Melissa de Raaf: We started to speak with each other about many things, about acting, about time, about death, about family…and through that this story came about. All what I have mentioned is in the film.
Razvan Radulescu: Indeed we had planned at a certain point to make an experiment about some sort of temporal grammar, time grammar, how time can be warped in dramaturgy in order to accommodate fiction. Because I do believe that dramaturgy, as we see it now, is very limited to a formula that works, which is the three-act story. But this formula doesn’t have to do, we think, with the very essence of dramaturgy. We did the first experiment, related more to acting and to cutting, in a short film we made, which is called Networking Friday. It’s not really a short film, it’s 24 minutes, but it takes exactly what it takes, and this was the first moment we started, lets say, a convention of acting that shifts the strong accents from gestures, from the strong accents of the voice.
De Raaf: We believed that [the way] to implement all these ideas was to keep it very close, to ourselves, to people we love. The fact is, that there is always some kind of a shift, when you do a loving gesture, or you think you do a loving gesture to somebody you love, this other person doesn’t see it as such. We wanted to do this experiment by researching this question.
Radulescu: Mostly it happens when people lose contact with each other for a while. Of course, this is the very situation of the film. I mean, it’s not about one of us leaving the family behind and going to another country, it’s just leaving for one year from home because you move to another city in the same country.
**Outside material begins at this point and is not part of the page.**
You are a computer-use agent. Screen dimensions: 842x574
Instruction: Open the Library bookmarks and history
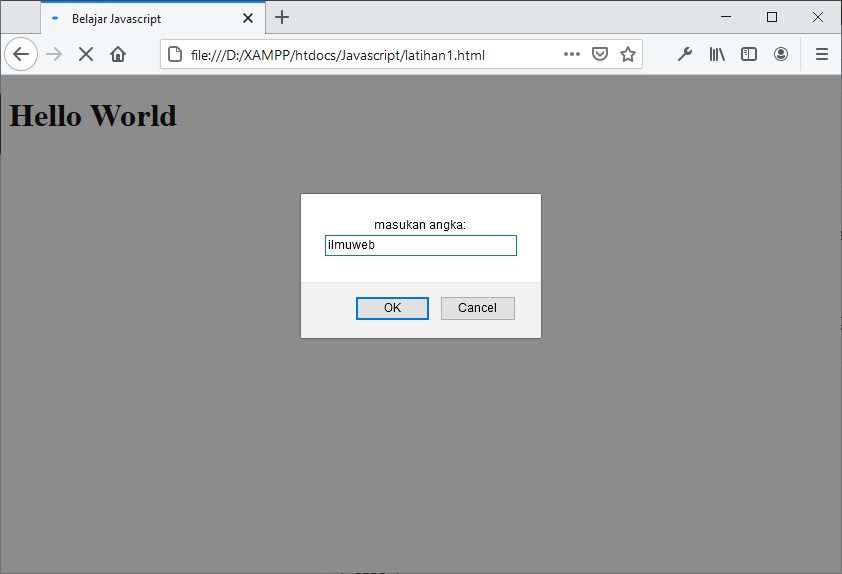(x=717, y=54)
It’s basically what happens to all children when they go to work and they rent a place and then they marry and their parents stay in another neighbourhood. Then we see each other every Sunday, we get into this kind of formal relation, and [when] you go home every Sunday, you are a guest.
But in the film there is also a lot of Romania. There are just a few sentences that the father says and Felicia says but you can understand a lot about Romania – much more than there is about the Netherlands. You came to this by working together?
De Raaf: I think the film should be very specific, and Felicia being Romanian should be specific…
Radulescu: She’s a Romanian in Romania who happens to have spent nineteen years in the Netherlands. So, I do believe that you understand [about] her reality there whatever her mother understands or her father understands [about] her reality there. This is what you are supposed to get, no more than that. Because we do believe that in this movie you should also be on mother’s side, not only on Felicia’s side. You should also understand the impossible limits of the mother, the mother cannot do otherwise. She is really condemned to be what she is because she doesn’t have anything else to think about. I mean, Felicia for sure never took the time to explain to the mother how she is, she probably didn’t tell her how her life is so unhappy there, for many reasons. She didn’t speak those very personal things anymore…I think she tried to appear happy, to hide, because she knew or she believed this is what is expected of her. This is how it works, so the way Holland is pictured in the movie is the way the mother sees it.
Yes, the Netherlands are alien…
Radulescu: Yes, the Netherlands are alien. This is a story to be told: while financing that movie there were some offers of financing coming from Germany, for instance, with the condition of course that Felicia should be German, not even Dutch, she should be German! Why is not Felicia German? Because they said…she can come from any country! But I don’t think that a German is an alien to anyone in Europe, the Netherlands is an alien country, language-wise also. I mean, she could come from Italy, but not even because we all understand Italian. But Dutch? Not even Germans understand Dutch! Some things, but it’s [usually]: “What is this language?”, “What are they speaking?”
What is your next film and are you going to work together?
Radulescu: We have two other projects in development, one that happens in the Netherlands, and you will see that the elements will be Dutch. All the cultural references will be Dutch and then it will be my [turn] to do my homework and learn and observe them and see deeply how they move.